Finding Synergy in Acquisitions

Feb. 18, 2016
Inside Driven Brands’ approach to adding businesses

Talk with any of the major collision repair MSOs and you’ll hear that the wave of consolidation isn’t slowing anytime soon. For its part, Driven Brands expects recently acquired CARSTAR Canada and CARSTAR U.S. to double in size by 2020, says Jose Costa, group president of paint and collision for Driven Brands.

Costa says growth potential is a key factor in any business acquisition.

“Every time we look at a brand when we’re considering an acquisition, we want to make that brand better, and we look for companies where the brand is bigger than the business,” he says. “So if the brand has a healthy brand awareness and the business is not to the size of the brand, that’s what we like because we can build the business up to the size of the brand, and even bigger.”

Costa explains that there are six “horizontal synergies” Driven Brands looks for in making acquisition decisions.

“When we look at businesses, those are the main areas we try to focus on. … It made sense to buy CARSTAR and there will be more acquisitions that you’ll hear soon,” Costa says.

as told to Jake Weyer

1. Procurement.
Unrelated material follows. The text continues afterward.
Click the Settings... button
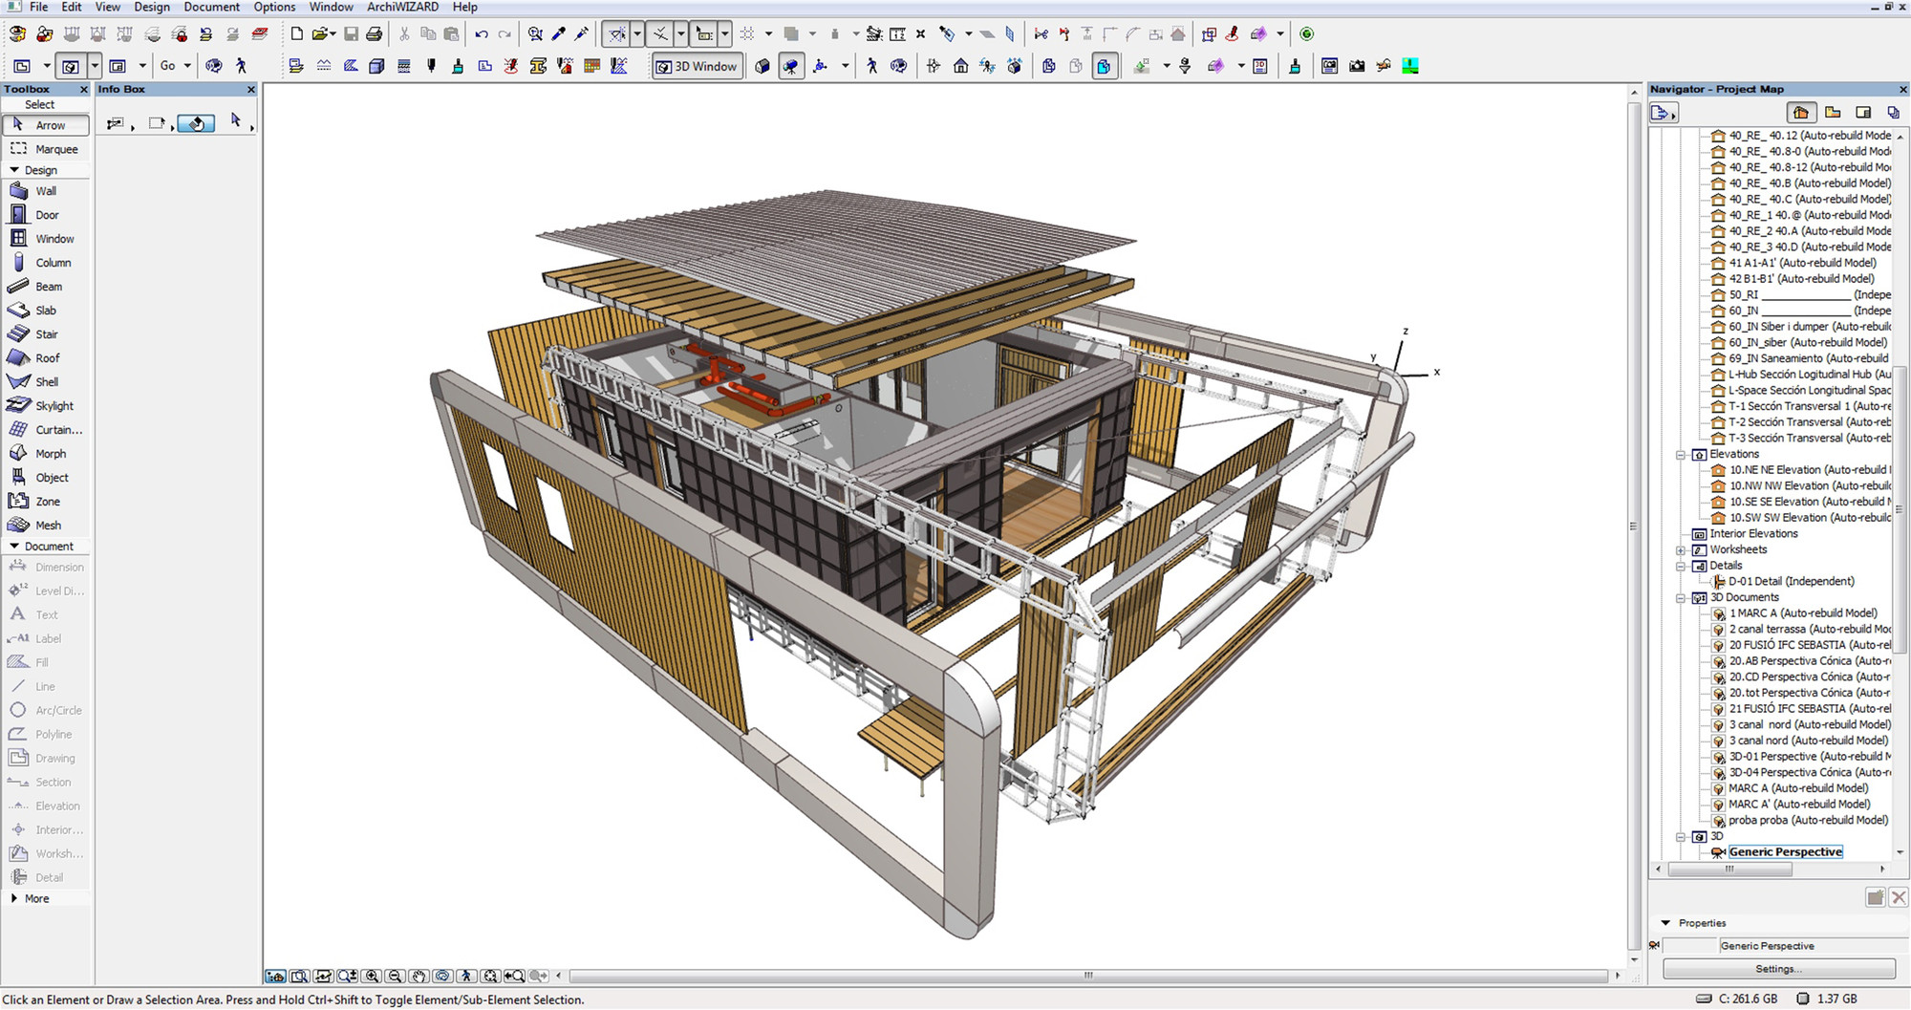Image resolution: width=1911 pixels, height=1010 pixels. [1778, 968]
So when we looked at CARSTAR, we wanted to combine the purchasing power of Maaco. ... Roughly, it went from about $45 million to north of $95 million in a matter of four to six weeks. We’re in the middle of a lot of good conversations with our partners and there will be a lot of exciting news coming for procurement for everyone under the paint and collision vertical.

2. Fleet. Maaco will do about $100 million of fleet work in 2016. We finished 2015 at $80 million and we’re growing that business at 35 percent year over year for the last three years. So they do have a lot of structure, processes and relationships with North American and even global fleet management companies, car rental companies, insurance companies, and just building those relationships across the verticals.

3. Marketing. As you know, Meineke and Maaco are mainly retail-driven brands. They have really big ad funds for the industry, combined ad funds north of $60 million. That means we’re present in front of the consumer a lot. And CARSTAR has not played too much in that arena being a B-to-B brand, so there are a lot of good practices and benchmarking that [CARSTAR president Dan Young] and his team are doing.

4. Operations and owner optimization. All that means is we look at our system by quartiles, we rank our system, we’re very KPI driven. So we know what behaviors the top quartile, what they do to be so successful, and then we replicate and coach the bottom quartiles to bring them up. It’s a very rigorous, good scorecard process that we use that we’ll start sharing with the new acquisitions.

5. License, development and sales. Under license, sales and development, what truly defines Driven Brands is the intersection of automotive aftermarket and franchising. If you find those two variables, that’s where we’d like to play because we came from the franchising arena and we know franchising really, really well. So a big part of growth for Driven Brands, about 80 percent of our growth will come through acquisitions. The other remaining 20 percent has to come from organic growth and organic growth is a combination of top-line sales and unit count. So our license, sales and development team—you’ll see an announcement coming out Friday as well—we restructured that team and are creating a chief development officer position, and many of the retail-heavy businesses have a position like that. It’s a position that looks like real estate and license sales. And that’s one area where I think Scott Robertson (CARSTAR vice president of development) who works for Dan Young will benefit because historically they’ve seen CARSTAR as a conversion franchise. But there are opportunities for investors, sophisticated investors who want to get into the industry, to have the opportunity to work with our development team.

6. Back office services. This is legal, accounting, IT, HR—anything to do with finance. We have a very good, growing team in [at Driven Brands headquarters in] Charlotte where we have our headquarters, so you saw a lot of restructuring in the Kansas City office. Kansas City will continue to be our home for CARSTAR. We’re not going to go anywhere, we’re just shifting some of those back-office resources to Charlotte because we have a huge infrastructure there.